_Input_
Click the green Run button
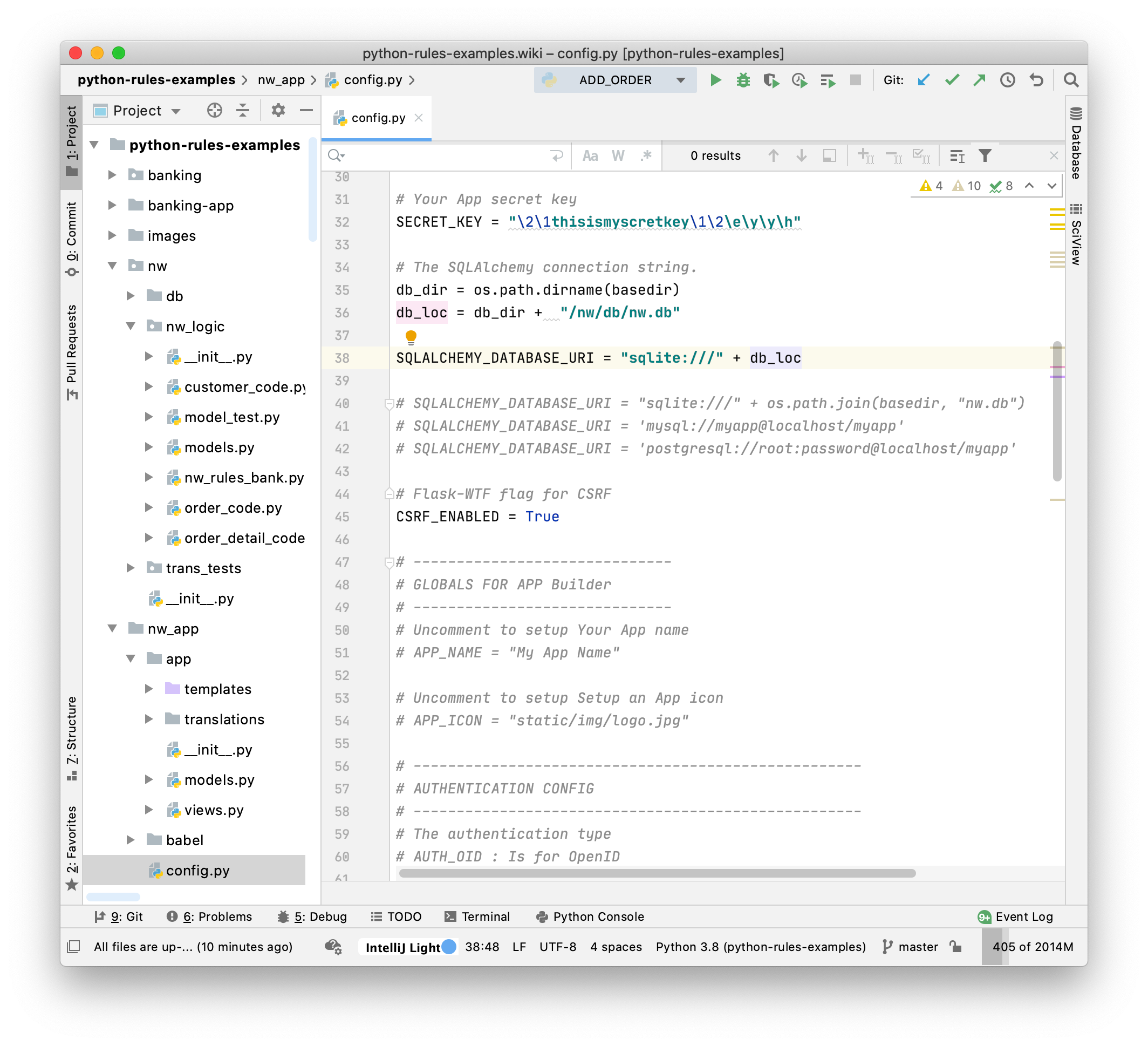 (x=715, y=80)
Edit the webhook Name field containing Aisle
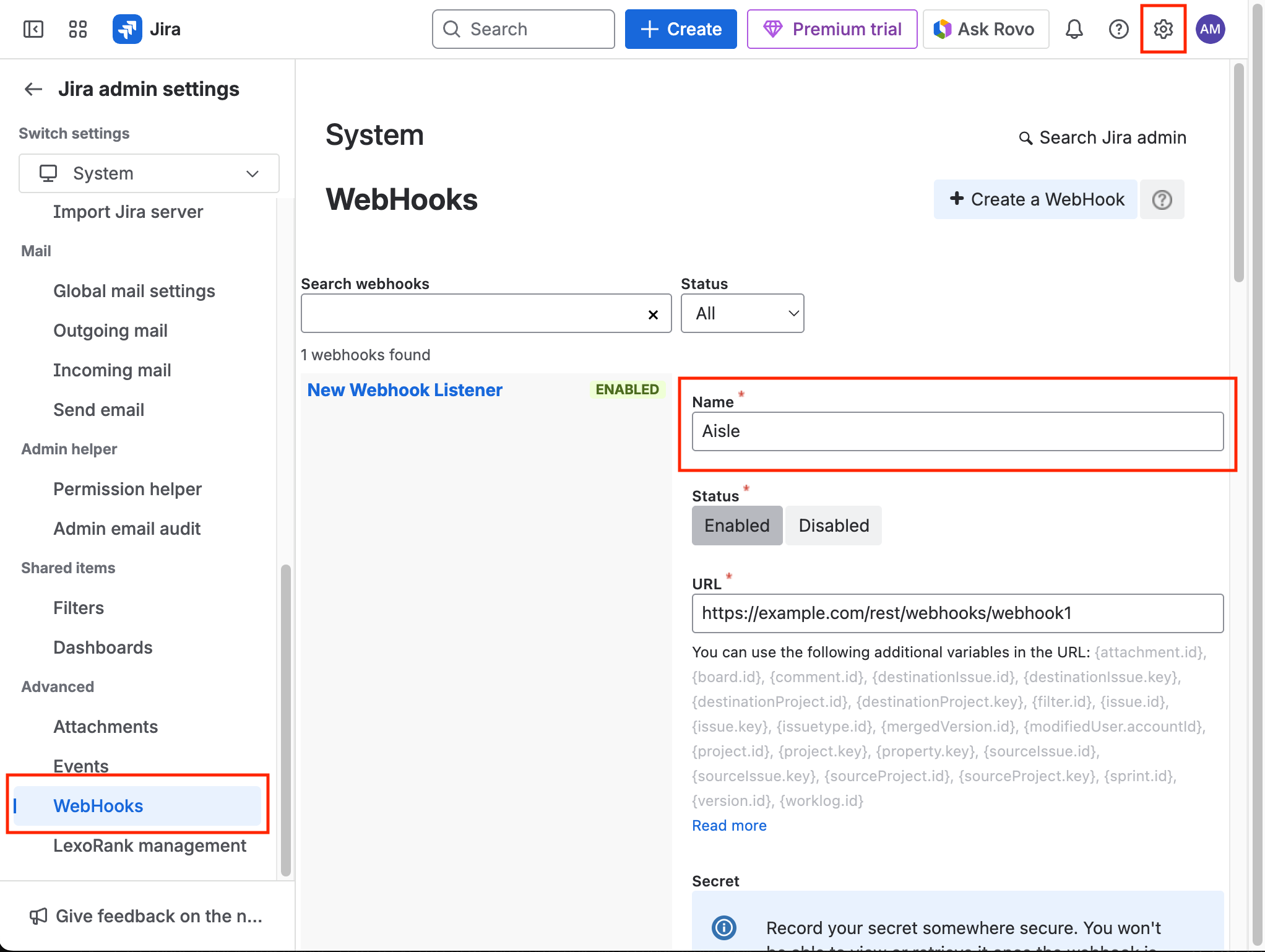The width and height of the screenshot is (1265, 952). point(957,431)
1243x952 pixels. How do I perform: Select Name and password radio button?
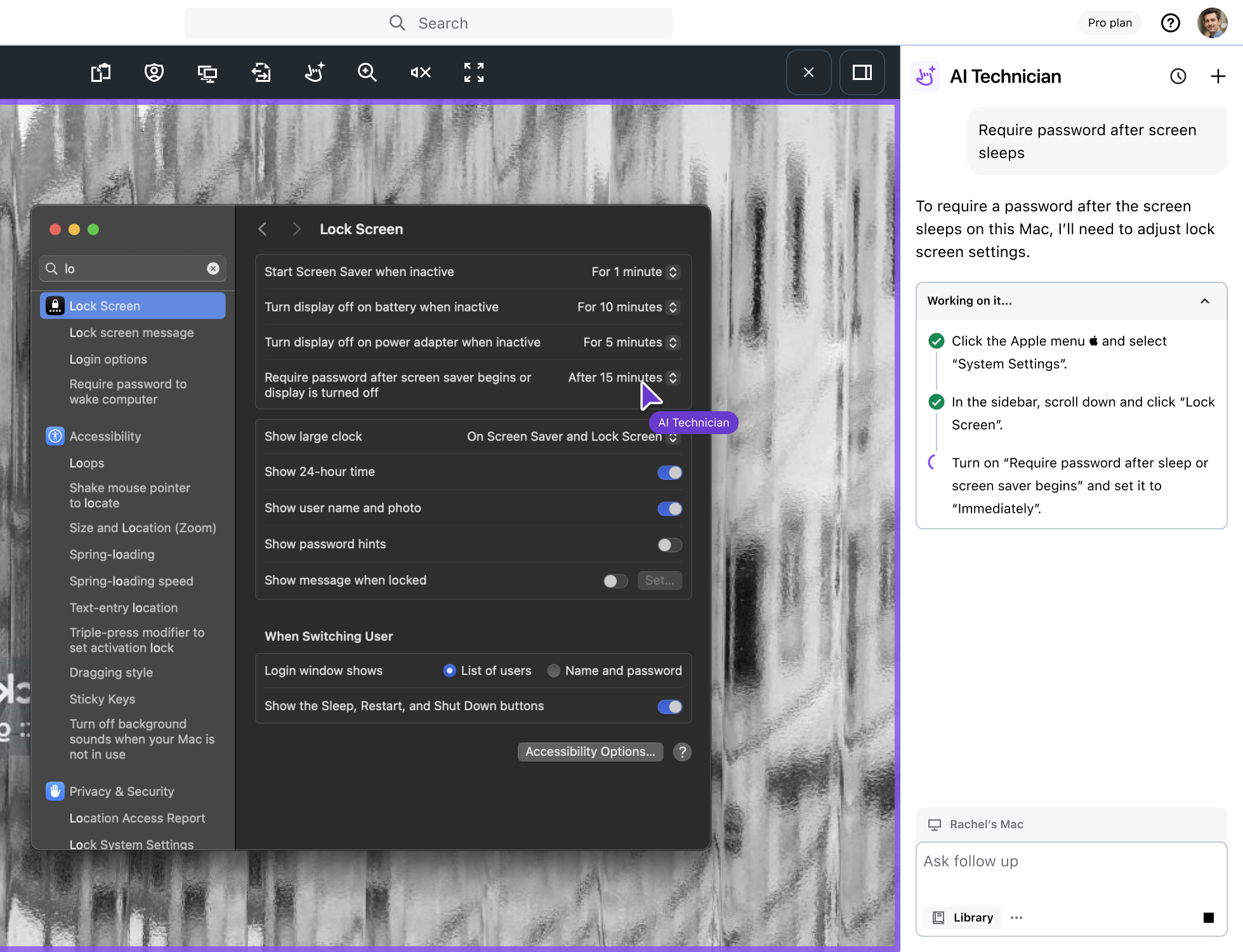click(x=554, y=671)

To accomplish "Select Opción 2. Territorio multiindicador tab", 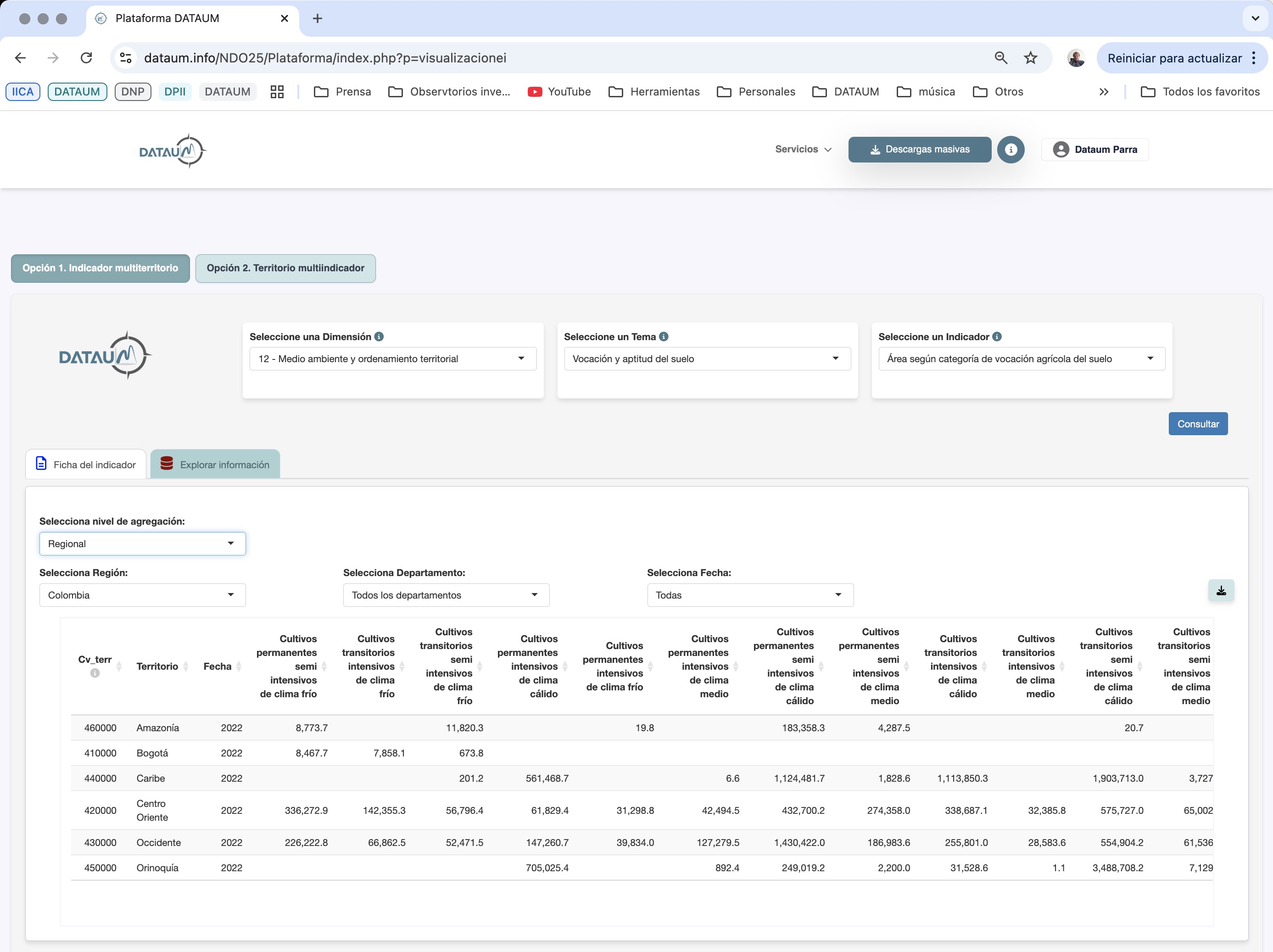I will click(x=285, y=268).
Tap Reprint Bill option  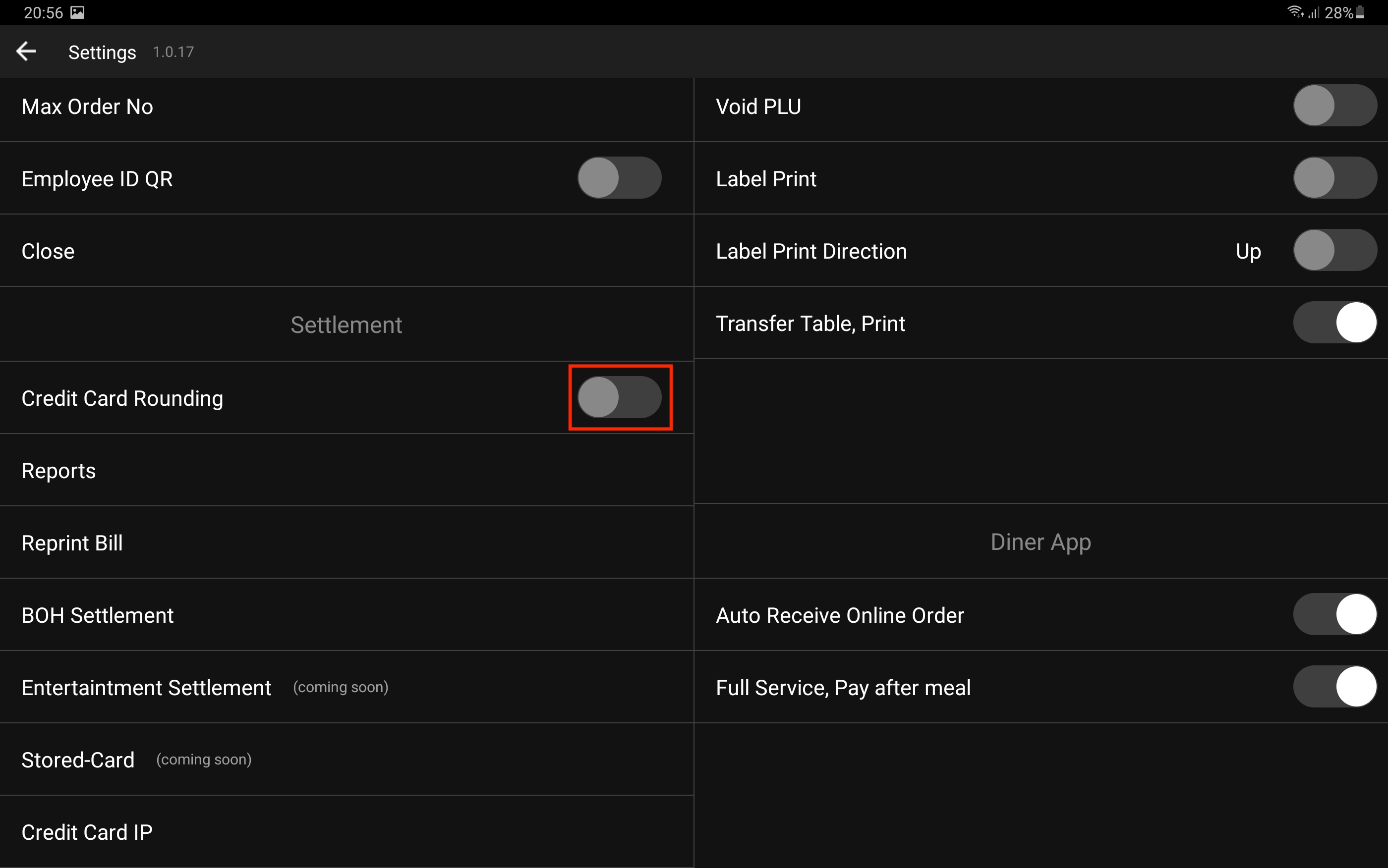[72, 543]
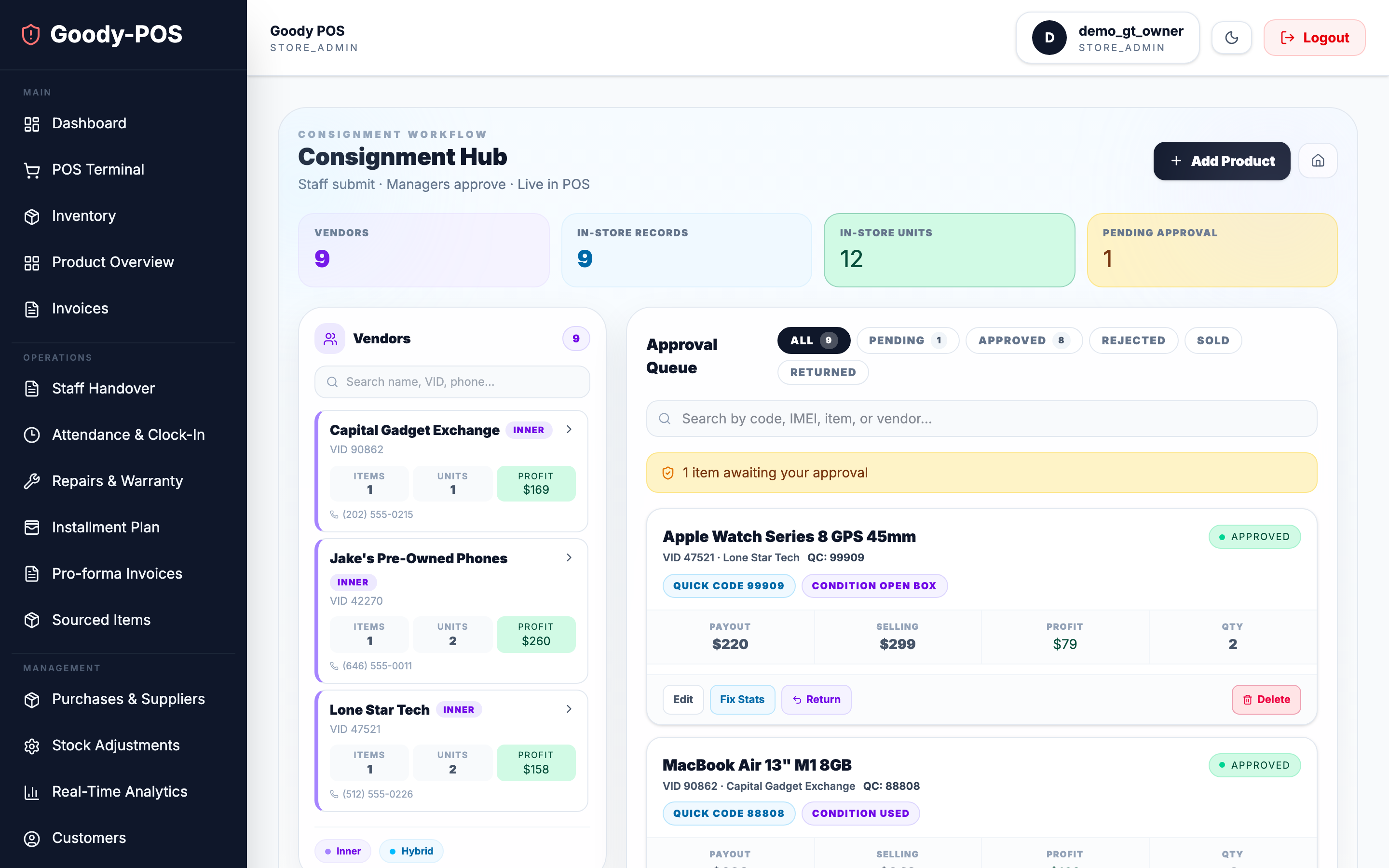
Task: Select the Approved filter tab
Action: (x=1023, y=340)
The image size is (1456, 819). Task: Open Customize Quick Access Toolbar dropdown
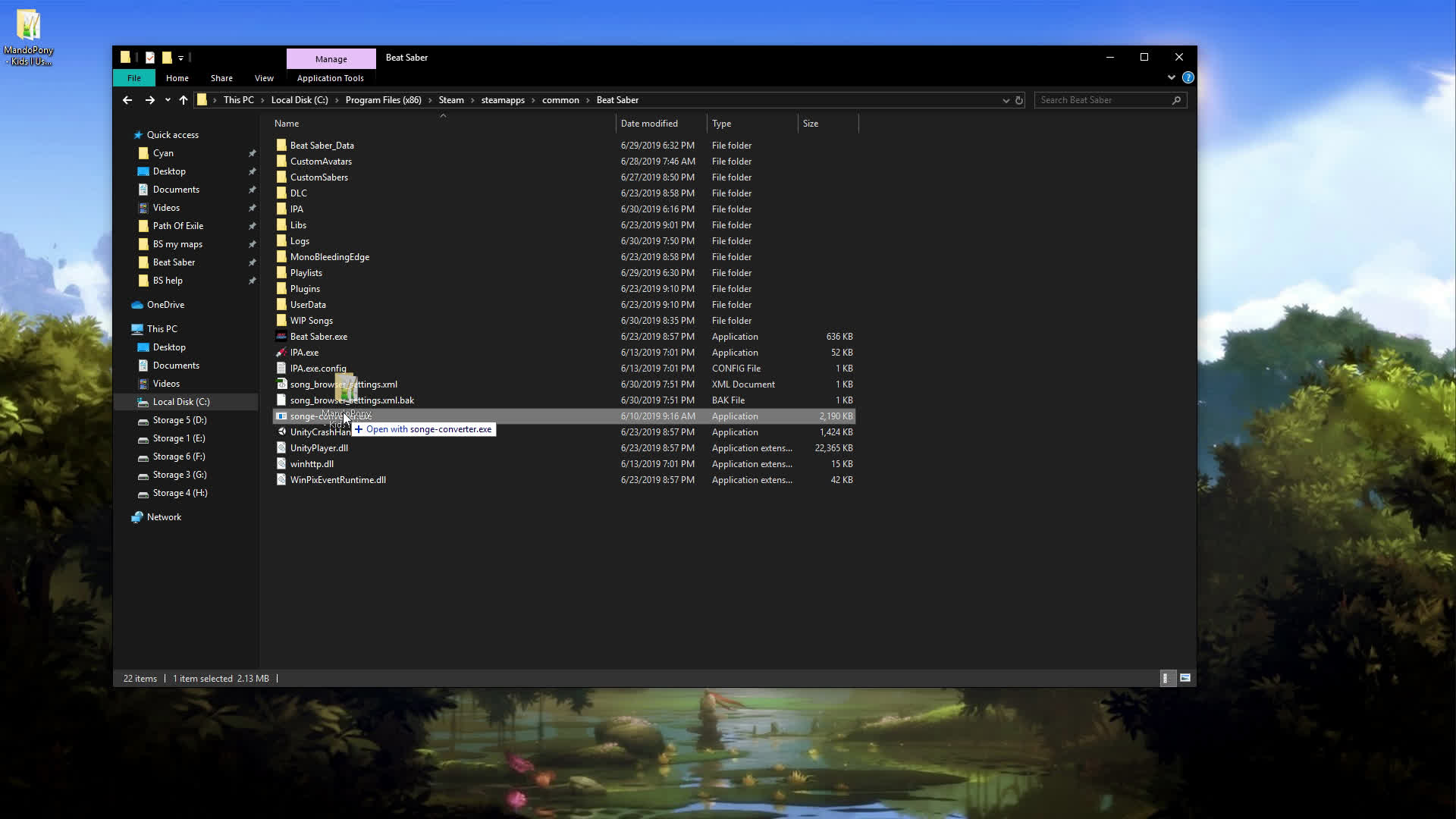click(x=181, y=58)
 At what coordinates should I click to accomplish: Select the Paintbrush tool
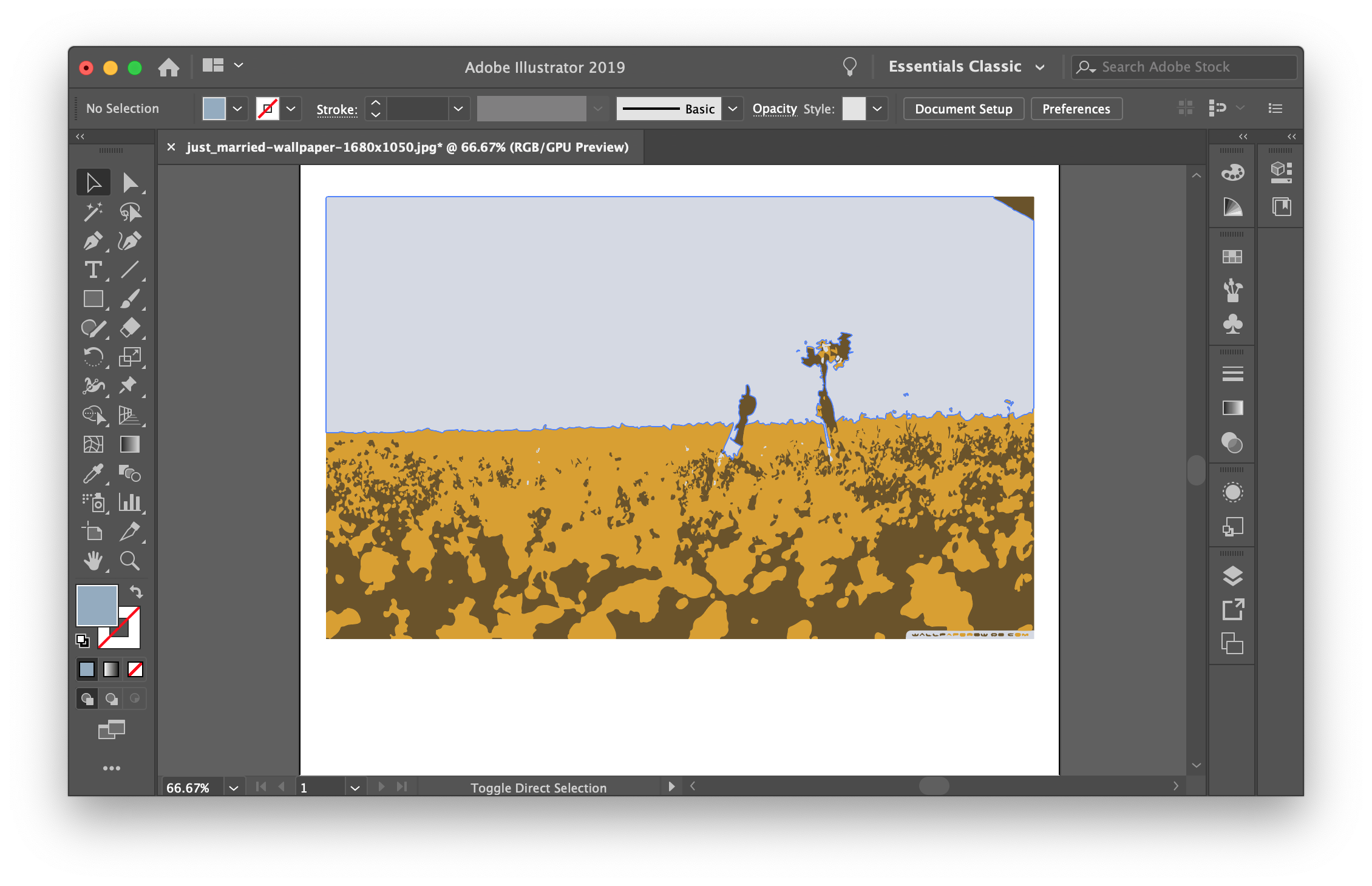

_Problem to work on_
Set the pictures aside and restate word for word only the lines from the line containing "The image size" through the end of the entries above, both included.

_Task result_
The image size is (1456, 819). Task: Open Customize Quick Access Toolbar dropdown
click(x=181, y=58)
 At what coordinates should I click to accomplish: Select the Paintbrush tool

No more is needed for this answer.